WORK ITEM
Pictures do not belong in the copy. Output exactly the lines from the one containing "The height and" to the end of the listing below.

--- RECORDS FOR THE TASK Enclosed Below ---

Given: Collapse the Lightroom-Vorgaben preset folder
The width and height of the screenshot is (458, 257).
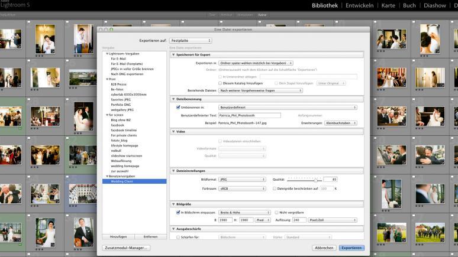Looking at the screenshot, I should [107, 54].
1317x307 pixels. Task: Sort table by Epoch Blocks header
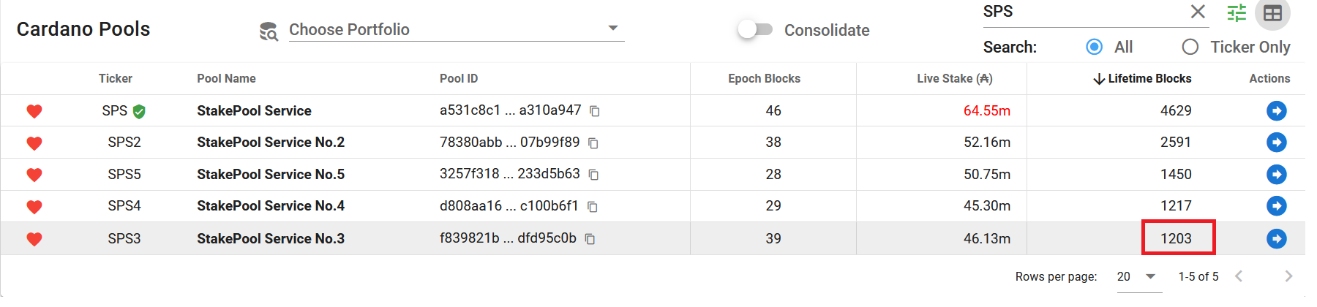[764, 79]
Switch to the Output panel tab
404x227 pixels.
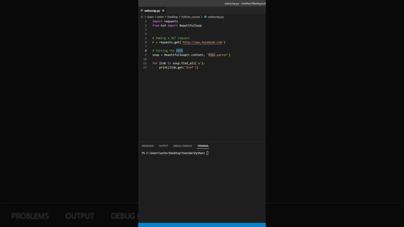click(x=163, y=146)
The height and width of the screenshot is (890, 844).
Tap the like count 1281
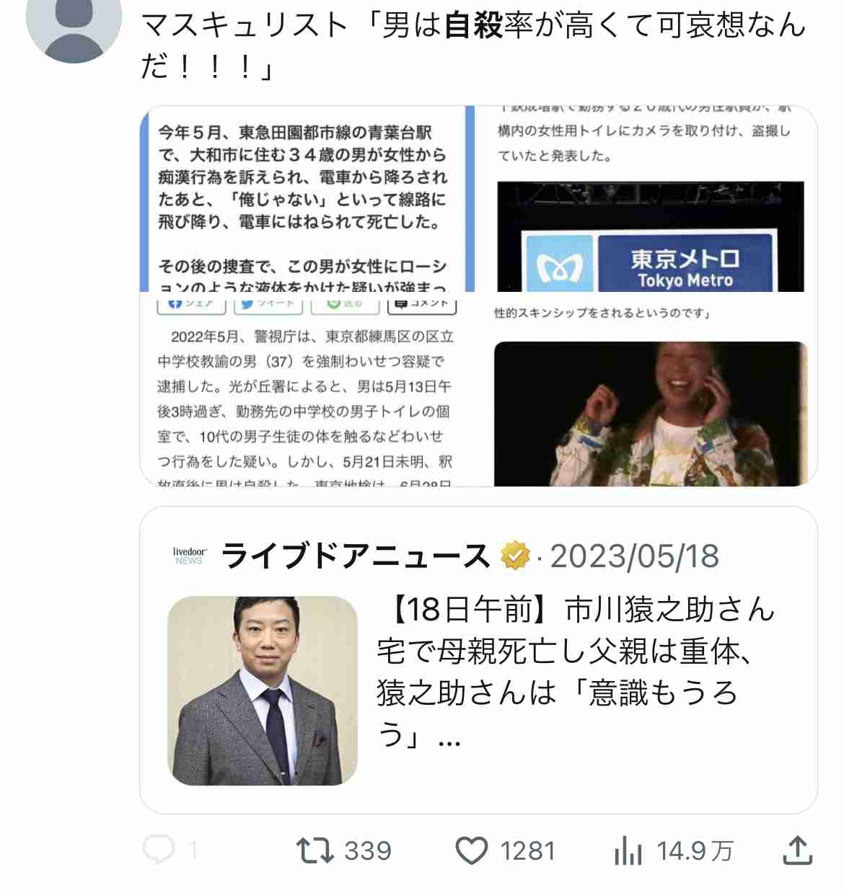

--- End of Enclosed RECORDS FOR THE TASK ---

TASK RESULT
The height and width of the screenshot is (890, 844).
Tap the like count 1281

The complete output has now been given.